Entries =>
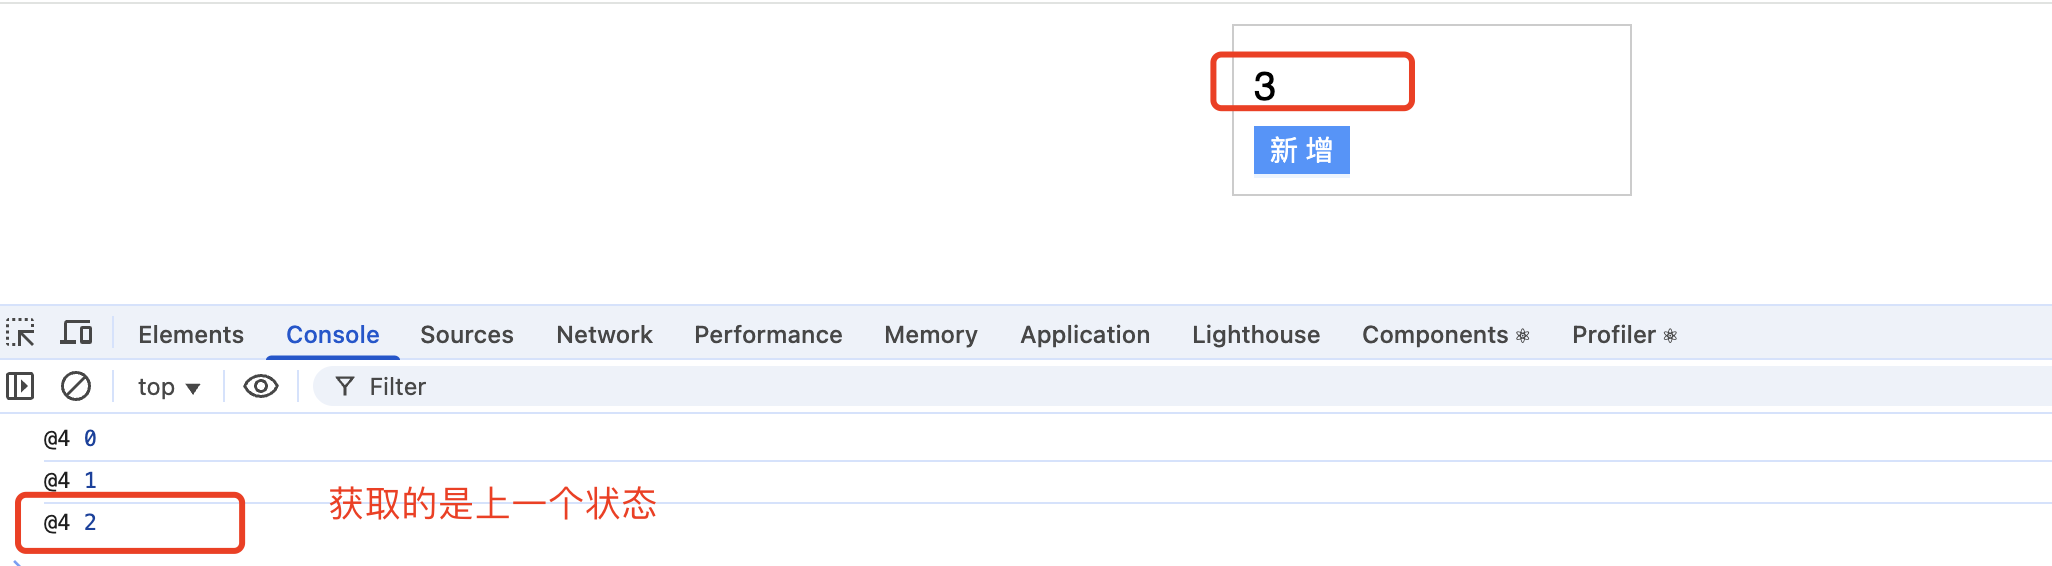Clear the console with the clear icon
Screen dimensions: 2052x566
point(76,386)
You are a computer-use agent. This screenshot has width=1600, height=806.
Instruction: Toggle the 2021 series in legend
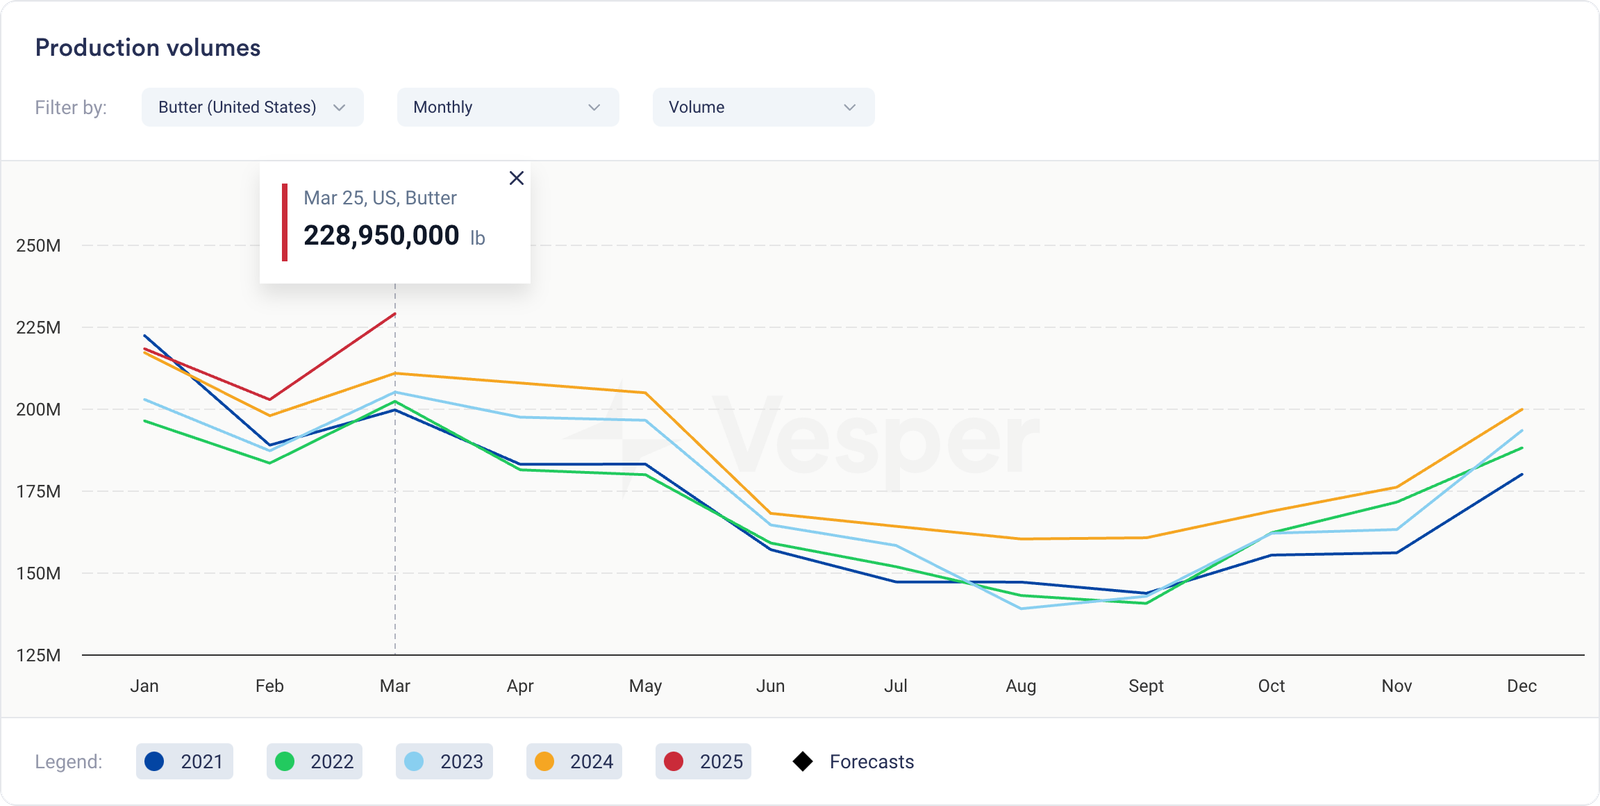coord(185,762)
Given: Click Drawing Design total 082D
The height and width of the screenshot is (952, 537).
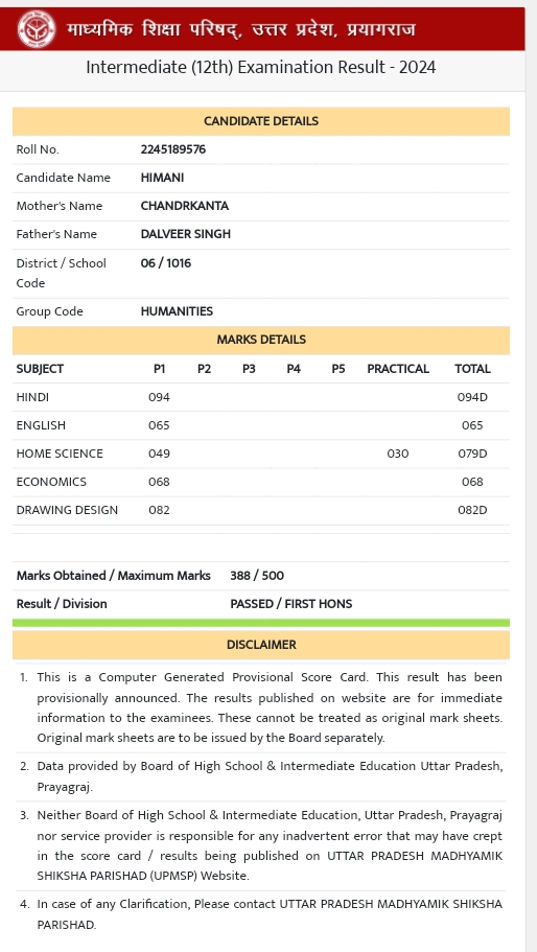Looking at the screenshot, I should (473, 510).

Task to carry out => Copy out every line of the records above word for word, leaving out the pictures.

The reply =>
Clear the console with the clear icon
Screen dimensions: 2052x566
point(76,386)
You are a computer-use agent. This screenshot has width=1600, height=806.
Instruction: Toggle the 2021 series in legend
coord(185,762)
Given: Click Drawing Design total 082D
The height and width of the screenshot is (952, 537).
Looking at the screenshot, I should (473, 510).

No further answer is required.